On Thursday January 4th, the Trump administration announced its proposal for allowing of new offshore drilling for oil and gas. The areas mentioned included the majority of coastal ocean waters surrounding the U.S., including huge areas along the Eastern Seaboard and the Arctic (to the tune of around 1 billion acres). Some states–most notably ones with some of our country’s most attractive beaches, like California, Oregon and Florida–immediately shouted in uproar. These areas were under a drilling ban established during President Obama’s tenure, so, true to his platform, Trump wants to break the ban.
Keep in mind this would likely take years to take shape; you won’t be seeing an influx of offshore oil rigs from your summer home anytime soon. However, the proposal gets the ball rolling for Trump’s plan to take the U.S. to a true oil and gas powerhouse–regardless of pesky environmental restrictions currently in his way.
Then Florida Piped Up
Now, fast-forward to the Tuesday following the administration’s announcement.
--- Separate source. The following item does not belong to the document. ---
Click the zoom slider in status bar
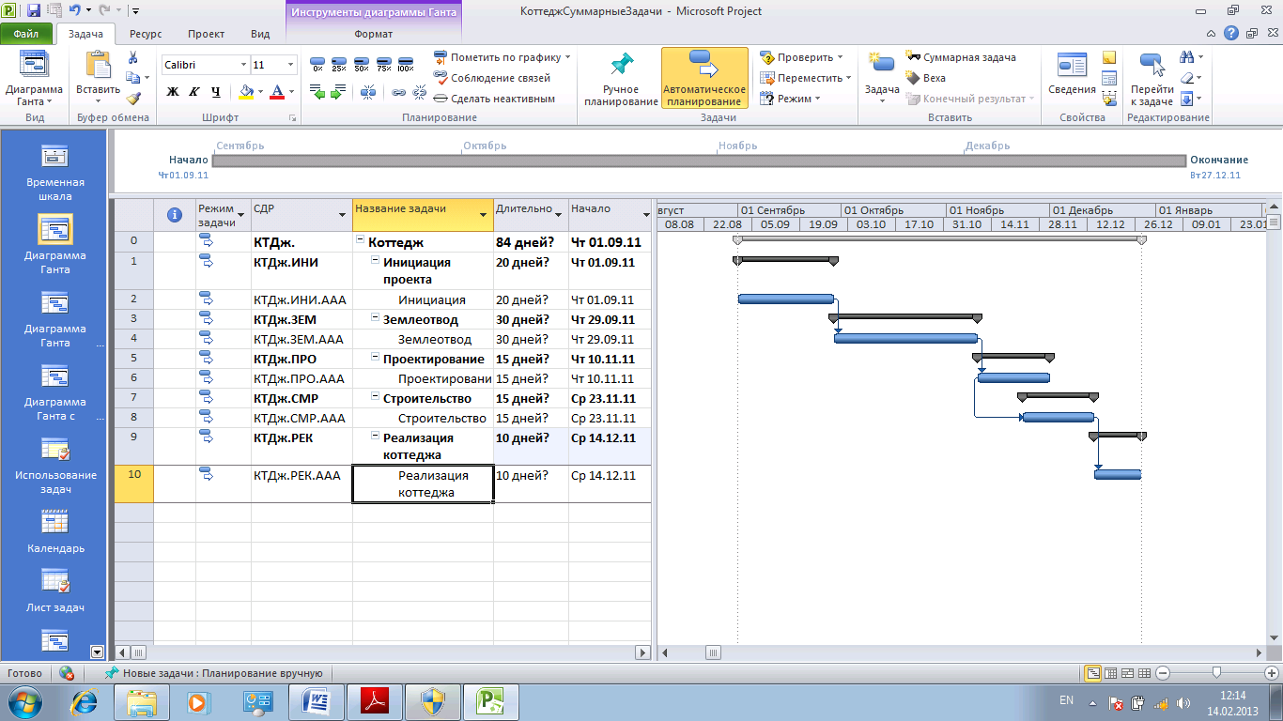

The face of the proposal, Interior Secretary Ryan Zinke (shown here on his Department of the Interior website bio page casting a fishing rod in the great outdoors) immediately became inundated with calls, emails and meeting requests from governors across the country. Florida’s governor Rick Scott, demanded a meeting with Zinke … and he got it. On Tuesday Zinke announced, from Florida, that he’d be making an exemption for Florida and the mega offshore drilling plan will not impact coastal waters around Florida. This announcement from Zinke caught everyone off guard. The Interior Secretary had politicians from every affected state trying to reach him for similar exemptions and he pushed only one through, Florida, and did so immediately. Politics at its buddy-buddy finest.
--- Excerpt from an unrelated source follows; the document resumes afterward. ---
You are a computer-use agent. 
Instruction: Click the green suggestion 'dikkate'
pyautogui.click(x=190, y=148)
Meanwhile, South Carolina Governor Henry McMaster demanded an exemption. Governor Andrew Cuomo of New York tweeted out immediately after the news of Florida’s exemption, “New York doesn’t want drilling off our coast, either, where do we sign up for a waiver?” The California Attorney General inquired how an administration could come to such a fast conclusion to preserve Florida’s coasts, but not California’s. What was the criteria against which this decision was made?
Then Legality Piped Up
Two days after the Florida-exemption announcement, politicians and legal experts around the country started questioning the legality of the one-state exemption that left at least 10 other state requests ignored. Washington Senator Maria Cantwell said Zinke’s “decision to give Florida a last-minute exemption while ignoring at least 10 other states that made similar requests may violate requirements of the Outer Continental Shelf Lands Act, which governs drilling in U.S. coastal waters. Zinke’s action is especially outrageous because Florida — unlike California, Washington and other states — did not expressly oppose the drilling proposal in written comments submitted to the Interior Department. By exempting Florida but not other states, Zinke showed he is more concerned with politics than proper process when it comes to making key decisions that affect our coastal communities” (1).
In summary, there’s a lot of headed debate surrounding the announcement to expand offshore drilling by way of removing blocks that are keeping private companies from drilling in the majority of offshore areas. Whether politicians, environmentalists or industrialists debate harder and win the fight is yet to be seen.